» TASK MATERIAL:
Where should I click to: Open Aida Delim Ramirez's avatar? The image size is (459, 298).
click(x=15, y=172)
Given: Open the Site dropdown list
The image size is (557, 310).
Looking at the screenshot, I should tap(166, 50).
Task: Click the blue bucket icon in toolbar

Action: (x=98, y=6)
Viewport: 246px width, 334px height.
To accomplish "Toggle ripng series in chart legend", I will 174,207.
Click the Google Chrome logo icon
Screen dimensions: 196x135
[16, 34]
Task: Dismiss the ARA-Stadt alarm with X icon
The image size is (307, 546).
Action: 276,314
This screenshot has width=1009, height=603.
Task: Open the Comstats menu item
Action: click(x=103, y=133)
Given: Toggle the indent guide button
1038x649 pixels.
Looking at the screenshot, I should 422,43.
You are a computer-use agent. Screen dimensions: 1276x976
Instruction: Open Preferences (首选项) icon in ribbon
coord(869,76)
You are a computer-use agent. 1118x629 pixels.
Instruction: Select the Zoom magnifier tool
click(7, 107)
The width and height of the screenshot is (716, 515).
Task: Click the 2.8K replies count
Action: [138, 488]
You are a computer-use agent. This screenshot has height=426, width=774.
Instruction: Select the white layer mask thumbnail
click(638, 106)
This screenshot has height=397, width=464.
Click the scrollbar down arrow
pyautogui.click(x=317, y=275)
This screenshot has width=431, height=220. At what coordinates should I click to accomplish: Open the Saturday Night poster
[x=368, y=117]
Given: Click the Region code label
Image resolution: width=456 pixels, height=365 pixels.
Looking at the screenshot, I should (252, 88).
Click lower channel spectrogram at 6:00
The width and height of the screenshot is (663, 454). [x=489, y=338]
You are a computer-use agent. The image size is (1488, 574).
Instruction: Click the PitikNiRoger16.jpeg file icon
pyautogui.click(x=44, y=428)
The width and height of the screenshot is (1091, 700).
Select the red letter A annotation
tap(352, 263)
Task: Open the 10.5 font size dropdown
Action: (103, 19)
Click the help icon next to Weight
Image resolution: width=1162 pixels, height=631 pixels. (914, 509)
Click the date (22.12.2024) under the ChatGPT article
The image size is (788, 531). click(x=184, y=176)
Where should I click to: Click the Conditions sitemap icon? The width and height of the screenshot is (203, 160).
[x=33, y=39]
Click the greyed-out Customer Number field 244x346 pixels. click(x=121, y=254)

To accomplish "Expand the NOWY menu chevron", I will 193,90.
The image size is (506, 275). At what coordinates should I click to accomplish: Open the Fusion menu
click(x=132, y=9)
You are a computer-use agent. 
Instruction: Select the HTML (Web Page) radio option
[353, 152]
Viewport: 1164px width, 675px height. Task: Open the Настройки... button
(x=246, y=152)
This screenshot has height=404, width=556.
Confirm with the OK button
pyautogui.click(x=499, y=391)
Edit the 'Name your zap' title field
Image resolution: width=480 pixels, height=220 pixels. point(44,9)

» EXERCISE BRIEF:
The expected output is every line of the records in which the string "agent" appears.

» COMPLETED EXERCISE:
You are a computer-use agent. Screen dimensions: 1276x976
You are a computer-use agent. 1118x629 pixels.
You are a computer-use agent. This screenshot has height=426, width=774.
You are a computer-use agent. The image size is (1488, 574).
You are a computer-use agent. 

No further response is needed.